Apple, a $167-billion company in its own right, “bows” to no one. If Apple chose to do an exclusive deal with AT&T, it was because it served Apple’s interest. And it worked. The company hyped its introduction enough to assure initial demand exceeded supply to justify a $500 price tag (reduced by 40 percent just weeks later). Yet beloved by the tech left, Apple got a pass when, after the code that locked the iPhone to AT&T was cracked, it broadcast a software update that essentially rendered all unlocked phones useless.

As for general market power in the Internet space, let’s not forget that Apple’s iTunes is the leading online music retailer, yet provides downloadable music in a format that can be played on no other portable digital music player but an Apple iPod. Let’s also not forget that Apple CEO Steven Jobs, is the largest shareowner in Disney, which is now a major supplier of content to–you guessed it—iTunes.

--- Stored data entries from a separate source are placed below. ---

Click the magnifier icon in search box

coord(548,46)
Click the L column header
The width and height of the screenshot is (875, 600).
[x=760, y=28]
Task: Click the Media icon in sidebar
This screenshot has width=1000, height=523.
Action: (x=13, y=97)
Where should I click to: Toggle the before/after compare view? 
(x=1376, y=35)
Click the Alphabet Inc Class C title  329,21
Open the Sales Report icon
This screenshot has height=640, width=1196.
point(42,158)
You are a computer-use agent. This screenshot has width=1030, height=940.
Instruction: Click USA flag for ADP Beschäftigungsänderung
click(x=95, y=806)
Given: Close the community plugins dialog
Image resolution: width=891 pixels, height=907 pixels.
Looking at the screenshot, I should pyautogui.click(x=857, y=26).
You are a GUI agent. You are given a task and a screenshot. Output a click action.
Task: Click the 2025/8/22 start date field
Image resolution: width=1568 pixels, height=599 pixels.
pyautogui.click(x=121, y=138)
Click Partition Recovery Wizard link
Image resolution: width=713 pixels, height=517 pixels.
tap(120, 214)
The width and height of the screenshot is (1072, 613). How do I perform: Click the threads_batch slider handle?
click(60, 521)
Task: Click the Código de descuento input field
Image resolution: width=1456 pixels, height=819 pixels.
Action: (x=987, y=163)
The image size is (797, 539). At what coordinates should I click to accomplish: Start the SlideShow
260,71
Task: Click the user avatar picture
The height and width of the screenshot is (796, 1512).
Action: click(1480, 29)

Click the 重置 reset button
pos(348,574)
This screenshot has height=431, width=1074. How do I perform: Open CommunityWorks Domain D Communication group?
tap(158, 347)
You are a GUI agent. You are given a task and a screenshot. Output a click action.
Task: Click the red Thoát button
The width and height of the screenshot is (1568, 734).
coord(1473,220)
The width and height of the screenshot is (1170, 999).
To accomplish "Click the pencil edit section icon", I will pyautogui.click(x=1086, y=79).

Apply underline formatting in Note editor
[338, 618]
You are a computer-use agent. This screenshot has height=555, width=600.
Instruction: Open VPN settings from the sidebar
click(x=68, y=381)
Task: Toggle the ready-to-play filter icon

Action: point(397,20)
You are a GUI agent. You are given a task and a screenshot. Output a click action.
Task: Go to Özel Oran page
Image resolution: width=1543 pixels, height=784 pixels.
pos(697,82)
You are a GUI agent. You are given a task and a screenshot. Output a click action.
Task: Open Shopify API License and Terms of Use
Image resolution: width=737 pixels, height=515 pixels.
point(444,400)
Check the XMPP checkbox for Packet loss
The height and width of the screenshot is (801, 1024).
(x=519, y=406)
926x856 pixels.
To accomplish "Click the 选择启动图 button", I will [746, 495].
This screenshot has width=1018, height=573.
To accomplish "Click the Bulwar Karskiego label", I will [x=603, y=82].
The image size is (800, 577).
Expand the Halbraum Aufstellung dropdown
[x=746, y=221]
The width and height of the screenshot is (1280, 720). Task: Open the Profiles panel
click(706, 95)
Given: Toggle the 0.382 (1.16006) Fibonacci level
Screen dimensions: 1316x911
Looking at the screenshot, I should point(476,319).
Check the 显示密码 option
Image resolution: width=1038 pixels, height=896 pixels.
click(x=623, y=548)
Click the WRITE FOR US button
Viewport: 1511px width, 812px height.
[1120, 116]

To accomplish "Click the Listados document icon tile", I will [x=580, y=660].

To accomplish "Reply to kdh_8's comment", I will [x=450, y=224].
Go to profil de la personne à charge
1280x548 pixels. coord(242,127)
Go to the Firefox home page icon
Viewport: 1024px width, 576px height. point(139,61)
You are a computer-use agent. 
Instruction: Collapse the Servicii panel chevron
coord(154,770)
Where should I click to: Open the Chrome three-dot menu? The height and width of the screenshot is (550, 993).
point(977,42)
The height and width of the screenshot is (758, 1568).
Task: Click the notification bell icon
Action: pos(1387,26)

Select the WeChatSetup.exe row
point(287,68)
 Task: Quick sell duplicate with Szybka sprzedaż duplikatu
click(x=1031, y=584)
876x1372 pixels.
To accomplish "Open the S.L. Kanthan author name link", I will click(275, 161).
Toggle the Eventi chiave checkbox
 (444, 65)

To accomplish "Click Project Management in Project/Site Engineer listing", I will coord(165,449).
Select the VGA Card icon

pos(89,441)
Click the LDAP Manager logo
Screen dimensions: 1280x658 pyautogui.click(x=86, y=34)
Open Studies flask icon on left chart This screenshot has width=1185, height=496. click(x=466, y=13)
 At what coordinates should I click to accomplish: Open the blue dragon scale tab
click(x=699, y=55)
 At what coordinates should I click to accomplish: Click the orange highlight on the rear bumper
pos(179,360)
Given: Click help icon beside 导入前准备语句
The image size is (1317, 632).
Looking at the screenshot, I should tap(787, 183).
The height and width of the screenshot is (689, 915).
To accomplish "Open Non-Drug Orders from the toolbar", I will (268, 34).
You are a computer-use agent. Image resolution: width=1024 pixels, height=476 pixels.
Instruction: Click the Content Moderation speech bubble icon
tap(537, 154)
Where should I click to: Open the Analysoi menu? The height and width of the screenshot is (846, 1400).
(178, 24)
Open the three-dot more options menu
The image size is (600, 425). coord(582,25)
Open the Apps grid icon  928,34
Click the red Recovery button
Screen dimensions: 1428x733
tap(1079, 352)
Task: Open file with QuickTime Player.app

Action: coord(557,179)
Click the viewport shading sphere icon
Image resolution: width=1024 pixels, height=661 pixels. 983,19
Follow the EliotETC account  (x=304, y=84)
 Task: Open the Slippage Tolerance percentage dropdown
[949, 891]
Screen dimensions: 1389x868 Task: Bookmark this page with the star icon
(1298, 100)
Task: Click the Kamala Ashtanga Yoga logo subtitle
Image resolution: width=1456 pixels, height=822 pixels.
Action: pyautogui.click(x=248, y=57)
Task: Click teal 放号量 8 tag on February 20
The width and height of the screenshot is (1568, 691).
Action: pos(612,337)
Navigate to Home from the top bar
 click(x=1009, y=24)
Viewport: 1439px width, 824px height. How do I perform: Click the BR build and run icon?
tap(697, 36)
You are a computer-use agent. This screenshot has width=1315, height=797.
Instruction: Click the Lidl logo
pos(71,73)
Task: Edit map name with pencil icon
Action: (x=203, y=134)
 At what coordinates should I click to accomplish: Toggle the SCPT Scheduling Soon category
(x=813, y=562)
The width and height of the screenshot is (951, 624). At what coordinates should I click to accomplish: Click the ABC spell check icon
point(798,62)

Yet to get the network neutrality agenda accomplished, proponents like Wu must try to convince legislators that the telephone companies are in the same dominant position they were 20 years ago. This means doing backflips and cartwheels do portray Apple and Google as vulnerable market weaklings. If lawmakers simply were to examine the business section of their local papers, they’d realize that neutrality has become a battle between a group of Internet goliaths attempting to get a government-sponsored boost to their business plan.

It’s true that AT&T and Verizon have control of a lot of spectrum. This is indeed an advantage, but it’s offset by the advantages that Google and others have in the applications space. Google’s chief advantage is dominance as a Web search engine. Its ability to use proprietary techniques to deliver web ads, combined with its forays into personal email and messaging (Gmail), programming delivery (YouTube) and Web ad tracking and management (its pending deal with Doubleclick) and, if Android proves out, mobility, is making it the most powerful force in Web commerce.

AT&T and Verizon’s strength is in the transport area. Their business depends on maximizing the value of their networks, which they built and own. Google’s strength is Web applications, and its business depends on maximizing the scope, volume and reach of its online applications and services, because they are paid for by advertising, and to do so for as low a cost as possible. At the end of the day, Google is a bandwidth user and AT&T and Verizon are bandwidth providers.

This is a buyer-seller relationship that should be settled by the market. Instead, Google is rather crassly promoting a misguided network neutrality notion that it’s somehow unfair for transport companies to monetize their investment.

I say rather crassly because at the end of the day we don’t know how “open” Android is going to be. My guess is that as a wireless operating system, it is going to have to constrain or manage certain types of bandwidth-rich applications. Watch out for the “Humpty Dumpty” clause here. When Google defines “open,” it will mean it’s just as "open" as Google wants it to be.

But Google’s concepts of “open” will only be contentious if Congress starts dictating open networks and applications via legislation. This is enough of a reason for it to steer clear. Besides, Google is a big boy now. If it’s convinced that it’s pursuing the model customers want, it should be allowed to do so without government help.